Vote allows retroactive easing of crack cocaine sentences

? The U.S. Sentencing Commission voted unanimously Tuesday to allow some 19,500 federal prison inmates, most of them black, to seek reductions in their crack cocaine sentences.

The commission, which sets guidelines for federal prison sentences, decided to make retroactive its recent easing of recommended sentences for crack offenses.

Most of those eligible could receive no more than a two-year cut in their prison terms, but roughly 3,800 inmates could be released from prison within a year after the March 3 effective date of Tuesday’s decision. Federal judges will have the final say whether to reduce sentences.

The commissioners said the delay until March would give judges and prison officials time to deal with public safety and other issues.

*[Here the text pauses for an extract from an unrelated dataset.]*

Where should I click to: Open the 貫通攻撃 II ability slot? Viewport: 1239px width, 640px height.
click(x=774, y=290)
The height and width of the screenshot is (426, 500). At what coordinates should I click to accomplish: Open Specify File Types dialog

The commission took note of objections raised by the Bush administration, but said there is no basis to treat convicts sentenced before the guidelines were changed differently from those sentenced after the changes.

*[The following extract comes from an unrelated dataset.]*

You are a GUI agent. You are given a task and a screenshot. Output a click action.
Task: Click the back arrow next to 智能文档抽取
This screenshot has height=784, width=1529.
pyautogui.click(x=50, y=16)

The sentencing commission recently changed the guidelines to reduce the disparity in prison time for the two crimes. The new guidelines took effect Nov. 1.

U.S. District Judge William Sessions of Vermont, a commission member, said the vote on retroactivity will have the “most dramatic impact on African-American families.” A failure to act “may be taken by some as particularly unjust,” Sessions said before the vote.

Four of every five crack defendants is black. Most powder cocaine convictions involve whites.

Relatives of prison inmates filled the meeting room and applauded loudly following the 7-0 vote. But several family members and commissioners called on Congress to overhaul cocaine sentencing laws.